Scenario 2: War Stops (Ceasefire Holds)
If the ceasefire holds and tensions de-escalate, the following outcomes are expected:
- Oil Market: Brent crude prices are likely to stabilize around $70 per barrel, with potential declines to the $60s by 2026 as Iranian supply recovers and OPEC+ increases output. The market’s oversupply and non-OPEC production growth (90% of 2025 growth per EIA) would keep prices in check.
- Inflation and Consumer Costs: Inflation pressures would ease, with U.S. CPI potentially returning to 2-3%. UK household energy bills would remain stable under the price cap, and petrol prices would see minimal increases.

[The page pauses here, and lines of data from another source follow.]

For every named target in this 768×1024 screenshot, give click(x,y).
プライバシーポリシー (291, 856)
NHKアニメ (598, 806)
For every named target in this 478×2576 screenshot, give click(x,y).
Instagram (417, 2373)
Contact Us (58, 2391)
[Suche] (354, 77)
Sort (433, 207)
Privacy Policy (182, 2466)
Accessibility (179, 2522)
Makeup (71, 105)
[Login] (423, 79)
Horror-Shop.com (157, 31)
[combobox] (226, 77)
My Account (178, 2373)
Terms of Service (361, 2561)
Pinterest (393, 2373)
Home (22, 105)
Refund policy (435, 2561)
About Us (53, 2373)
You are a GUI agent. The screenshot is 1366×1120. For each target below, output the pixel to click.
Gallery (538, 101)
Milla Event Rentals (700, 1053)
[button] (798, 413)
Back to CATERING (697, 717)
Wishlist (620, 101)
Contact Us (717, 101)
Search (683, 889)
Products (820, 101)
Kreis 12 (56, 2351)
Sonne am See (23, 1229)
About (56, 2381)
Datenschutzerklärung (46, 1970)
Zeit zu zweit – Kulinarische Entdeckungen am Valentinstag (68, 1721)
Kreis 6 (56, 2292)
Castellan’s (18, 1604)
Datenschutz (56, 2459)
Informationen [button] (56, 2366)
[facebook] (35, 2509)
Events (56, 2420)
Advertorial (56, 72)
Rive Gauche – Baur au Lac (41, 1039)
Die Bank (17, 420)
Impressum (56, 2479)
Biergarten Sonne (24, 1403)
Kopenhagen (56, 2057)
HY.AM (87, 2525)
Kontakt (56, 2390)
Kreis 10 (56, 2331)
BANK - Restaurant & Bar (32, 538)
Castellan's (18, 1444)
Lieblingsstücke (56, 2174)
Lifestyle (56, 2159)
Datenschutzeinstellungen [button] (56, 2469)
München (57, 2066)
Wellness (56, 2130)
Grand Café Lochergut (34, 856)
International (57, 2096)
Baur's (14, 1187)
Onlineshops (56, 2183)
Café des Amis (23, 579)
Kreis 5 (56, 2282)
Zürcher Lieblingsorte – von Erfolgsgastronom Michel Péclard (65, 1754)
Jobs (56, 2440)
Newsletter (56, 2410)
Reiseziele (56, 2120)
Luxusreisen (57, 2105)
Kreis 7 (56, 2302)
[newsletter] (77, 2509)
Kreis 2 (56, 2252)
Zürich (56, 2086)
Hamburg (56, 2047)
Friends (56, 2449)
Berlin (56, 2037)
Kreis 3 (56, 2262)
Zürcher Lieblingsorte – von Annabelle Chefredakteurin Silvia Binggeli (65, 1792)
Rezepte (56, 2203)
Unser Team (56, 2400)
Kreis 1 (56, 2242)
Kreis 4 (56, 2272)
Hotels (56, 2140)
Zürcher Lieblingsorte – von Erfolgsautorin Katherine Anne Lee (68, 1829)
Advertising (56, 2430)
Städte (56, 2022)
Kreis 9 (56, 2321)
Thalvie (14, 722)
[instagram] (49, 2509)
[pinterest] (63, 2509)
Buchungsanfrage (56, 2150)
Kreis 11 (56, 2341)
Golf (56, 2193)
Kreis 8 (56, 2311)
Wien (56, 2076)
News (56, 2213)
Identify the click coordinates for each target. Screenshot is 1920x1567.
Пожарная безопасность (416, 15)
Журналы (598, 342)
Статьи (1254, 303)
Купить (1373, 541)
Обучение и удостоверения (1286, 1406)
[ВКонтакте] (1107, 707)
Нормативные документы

- Equity Markets: Global stock markets would recover fully, with the S&P 500 and Nasdaq approaching record highs. Investor confidence would return as geopolitical risks diminish.
- Regional Recovery: Iran could resume oil exports, stabilizing its economy. Israel’s military spending would decrease, easing fiscal pressure. Both countries would benefit from reduced volatility.
Conclusion
The 12-day Iran-Israel war caused a temporary spike in oil prices and market volatility but had a limited long-term economic impact due to global supply resilience and a fragile ceasefire. The Strait of Hormuz’s continued operation and minimal damage to Iran’s oil export infrastructure prevented a major crisis. If the war resumes, oil prices could soar to $90-$130 per barrel, driving inflation and slowing global growth. If the ceasefire holds, prices are likely to stabilize around $70, with markets recovering and inflation easing. Policymakers should monitor the Strait of Hormuz and prepare for potential supply disruptions while leveraging non-OPEC production to mitigate risks.